Go through the lines below and count those that contain "computer"; the number is all that should be returned.

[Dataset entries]
══════════════════════════════

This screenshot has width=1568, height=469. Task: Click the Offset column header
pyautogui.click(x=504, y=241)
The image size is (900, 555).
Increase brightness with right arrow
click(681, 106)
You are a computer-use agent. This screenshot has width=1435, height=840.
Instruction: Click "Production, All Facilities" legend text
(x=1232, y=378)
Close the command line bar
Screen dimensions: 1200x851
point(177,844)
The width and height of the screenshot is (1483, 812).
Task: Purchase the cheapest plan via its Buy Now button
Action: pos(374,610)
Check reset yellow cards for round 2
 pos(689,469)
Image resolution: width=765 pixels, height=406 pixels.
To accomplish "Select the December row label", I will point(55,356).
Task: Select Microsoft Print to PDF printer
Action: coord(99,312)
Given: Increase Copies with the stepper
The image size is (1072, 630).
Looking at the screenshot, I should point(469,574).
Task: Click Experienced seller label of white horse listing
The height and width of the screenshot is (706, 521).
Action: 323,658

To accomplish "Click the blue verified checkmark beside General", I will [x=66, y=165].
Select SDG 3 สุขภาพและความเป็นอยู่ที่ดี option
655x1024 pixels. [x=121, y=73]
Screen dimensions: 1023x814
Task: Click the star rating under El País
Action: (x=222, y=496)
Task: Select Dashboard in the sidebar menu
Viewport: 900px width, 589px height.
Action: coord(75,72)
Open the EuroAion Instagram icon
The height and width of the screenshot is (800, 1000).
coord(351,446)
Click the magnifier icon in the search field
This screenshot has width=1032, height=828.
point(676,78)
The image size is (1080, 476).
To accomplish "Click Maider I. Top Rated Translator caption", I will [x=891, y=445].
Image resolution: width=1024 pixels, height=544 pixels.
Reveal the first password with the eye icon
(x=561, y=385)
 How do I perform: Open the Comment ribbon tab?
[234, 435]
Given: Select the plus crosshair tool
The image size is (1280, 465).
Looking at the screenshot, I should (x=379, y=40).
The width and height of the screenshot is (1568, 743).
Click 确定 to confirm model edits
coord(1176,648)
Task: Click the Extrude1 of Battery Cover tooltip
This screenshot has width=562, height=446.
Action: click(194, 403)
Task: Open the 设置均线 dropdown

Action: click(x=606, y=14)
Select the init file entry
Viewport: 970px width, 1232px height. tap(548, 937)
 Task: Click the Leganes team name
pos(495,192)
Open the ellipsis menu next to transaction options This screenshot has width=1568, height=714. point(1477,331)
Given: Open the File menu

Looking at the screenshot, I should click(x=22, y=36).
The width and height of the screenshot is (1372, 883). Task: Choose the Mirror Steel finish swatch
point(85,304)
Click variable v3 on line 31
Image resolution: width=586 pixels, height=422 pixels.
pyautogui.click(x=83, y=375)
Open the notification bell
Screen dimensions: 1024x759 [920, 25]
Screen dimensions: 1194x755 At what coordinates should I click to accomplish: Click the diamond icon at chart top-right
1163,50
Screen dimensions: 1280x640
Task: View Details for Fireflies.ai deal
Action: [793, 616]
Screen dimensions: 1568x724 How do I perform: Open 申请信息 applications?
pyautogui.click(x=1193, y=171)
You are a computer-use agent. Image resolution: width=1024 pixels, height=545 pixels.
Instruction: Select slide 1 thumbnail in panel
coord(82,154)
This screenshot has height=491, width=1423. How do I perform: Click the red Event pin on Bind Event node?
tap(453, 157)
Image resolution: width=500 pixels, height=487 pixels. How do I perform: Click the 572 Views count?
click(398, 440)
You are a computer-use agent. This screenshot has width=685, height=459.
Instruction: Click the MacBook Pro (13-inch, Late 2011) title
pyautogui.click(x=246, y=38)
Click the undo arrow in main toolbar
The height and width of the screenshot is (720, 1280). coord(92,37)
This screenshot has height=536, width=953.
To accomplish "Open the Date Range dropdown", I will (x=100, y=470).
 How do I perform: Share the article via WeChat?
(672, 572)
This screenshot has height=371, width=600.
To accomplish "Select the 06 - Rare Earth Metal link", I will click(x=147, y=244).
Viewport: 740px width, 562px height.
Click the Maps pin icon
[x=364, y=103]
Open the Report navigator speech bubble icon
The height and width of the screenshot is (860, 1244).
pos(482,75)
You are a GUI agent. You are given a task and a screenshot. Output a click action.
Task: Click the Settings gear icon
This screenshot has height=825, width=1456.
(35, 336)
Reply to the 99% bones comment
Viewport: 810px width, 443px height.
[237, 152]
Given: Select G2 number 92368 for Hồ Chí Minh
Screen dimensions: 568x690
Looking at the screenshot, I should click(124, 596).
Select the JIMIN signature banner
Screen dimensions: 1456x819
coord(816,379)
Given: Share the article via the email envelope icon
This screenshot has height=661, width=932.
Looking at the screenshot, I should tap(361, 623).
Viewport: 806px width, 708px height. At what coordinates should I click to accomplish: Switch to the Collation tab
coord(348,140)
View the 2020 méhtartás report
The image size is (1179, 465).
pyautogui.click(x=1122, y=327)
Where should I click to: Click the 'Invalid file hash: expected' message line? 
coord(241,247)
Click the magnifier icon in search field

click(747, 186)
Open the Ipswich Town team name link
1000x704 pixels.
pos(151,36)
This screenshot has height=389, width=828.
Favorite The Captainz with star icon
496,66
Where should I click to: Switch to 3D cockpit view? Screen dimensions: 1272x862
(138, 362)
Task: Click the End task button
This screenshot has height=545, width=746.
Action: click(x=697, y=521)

══════════════════════════════

[RESPONSE BOX] 3